Our first trip out of Johannesburg in July was to the Kgaswane mountain reserve near Rustenburg, which is one of the 2010 football venues. All the tourism websites seem to say that Rustenburg is an hour from Joburg but that’s very optimistic; it’s two hours drive northwest of the city and appallingly badly signposted – I predict hundreds of self-driving footie fans getting lost in the Magliesberg foothills next year, as even with a map and geographer’s intuition it was tricky to find. Worth it, though!
The drive goes through Joburg’s suburbs and sprawl, across grassy plains and undulating forested hills before hitting the Magliesberg range – an ancient, ancient mountain range that’s one of the oldest on the planet. The landscape is beautiful here, with lakes and semi-arid landscapes fringing the towering mountains that are home to vultures (so the signs say), various kinds of deer-type animals and lots of guesthouses.

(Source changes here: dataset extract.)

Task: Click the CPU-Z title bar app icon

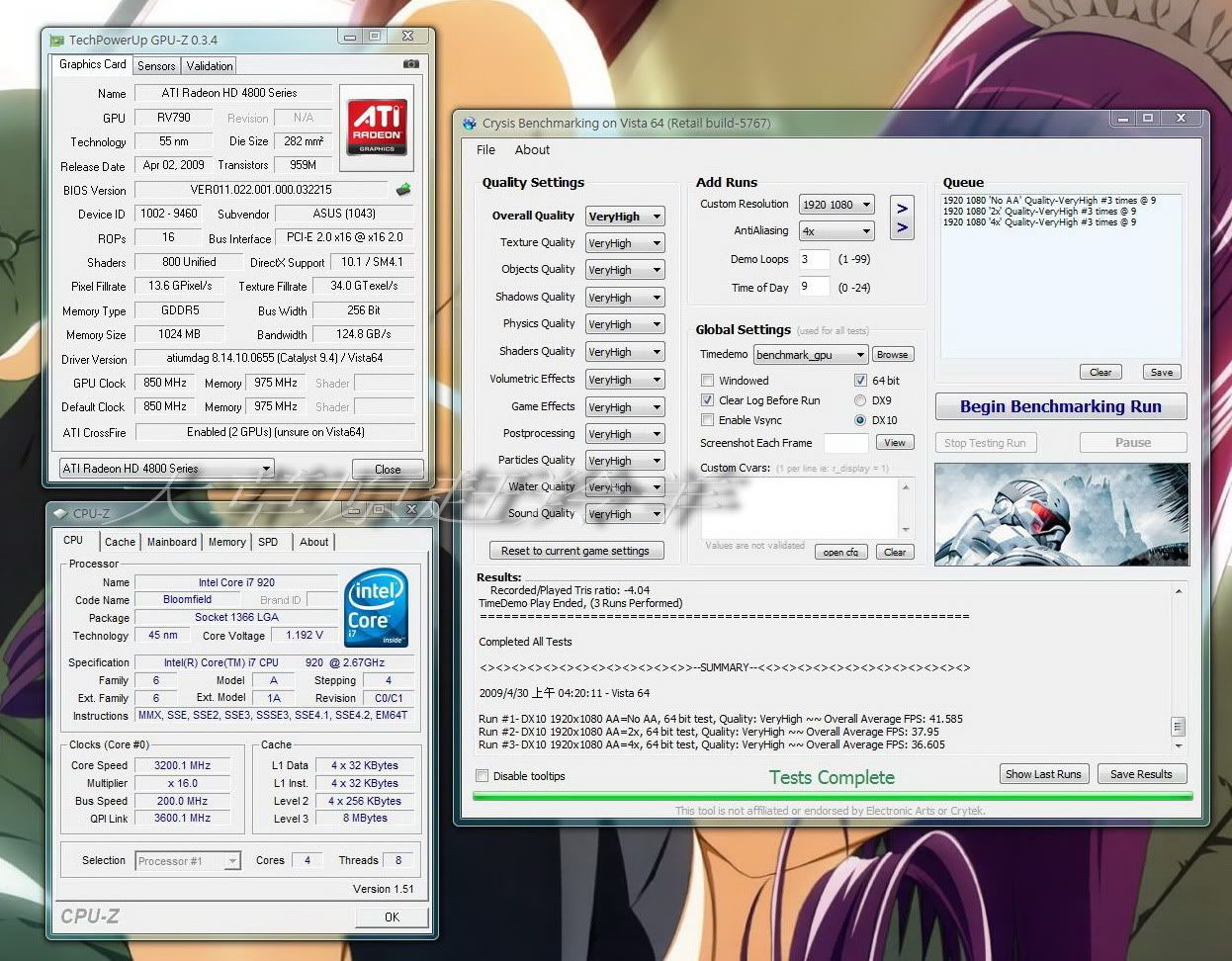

On top of the mountain closest to Rustenburg (its suburbs have crept right up to the perimeter fence), the Kgaswane reserve consists of a large flat valley in a semi-circular basin at about 1500m above sea level. After finding the entrance to the reserve (not signposted at all from the main road of course – turn left before you pass the huge mall along the main road into town) and paying the R50 conservation and car fees we drove in and soon caught a first breathtaking glimpse of Africa-according-to-Attenborough: plains of waving yellow grass dotted with flat-topped trees. Only the grazing giraffes were missing from the picture.
The visitor centre beside the parking was unmanned due to low season (they didn’t see the need to tell us this at the gate) so we set off on the two-hour Peglarae walking route recommended by the Rough Guide without their printed map. The route was easy enough to follow, but we missed the explanations of the numbered plants and rocks. The reserve is known for the Aloe Peglarae plants that grow mainly underground with just the tips of their leaves poking above the ground but – perhaps logically – we didn’t spot any on this midwinter day. Then again, we’re not even sure what a normal aloe should look like.
Crunching across paths made of small quartz crystals we rounded a koppie (small hill), and made our way though dry valleys and grassy fields past several viewpoints. Apart from a scared duiker (small antilope-type animal), our very fist game sighting in Africa, and a few rather tame bigger antilopes near the visitor centre, there wasn’t an animal to be seen, but we also didn’t see a single other hiker, despite it being a lovely sunny Sunday. After the hike and a picknick we drove around the park’s other roads and zoomed off to the mall for a spot of shopping for curtains (hey, life goes on) before going home.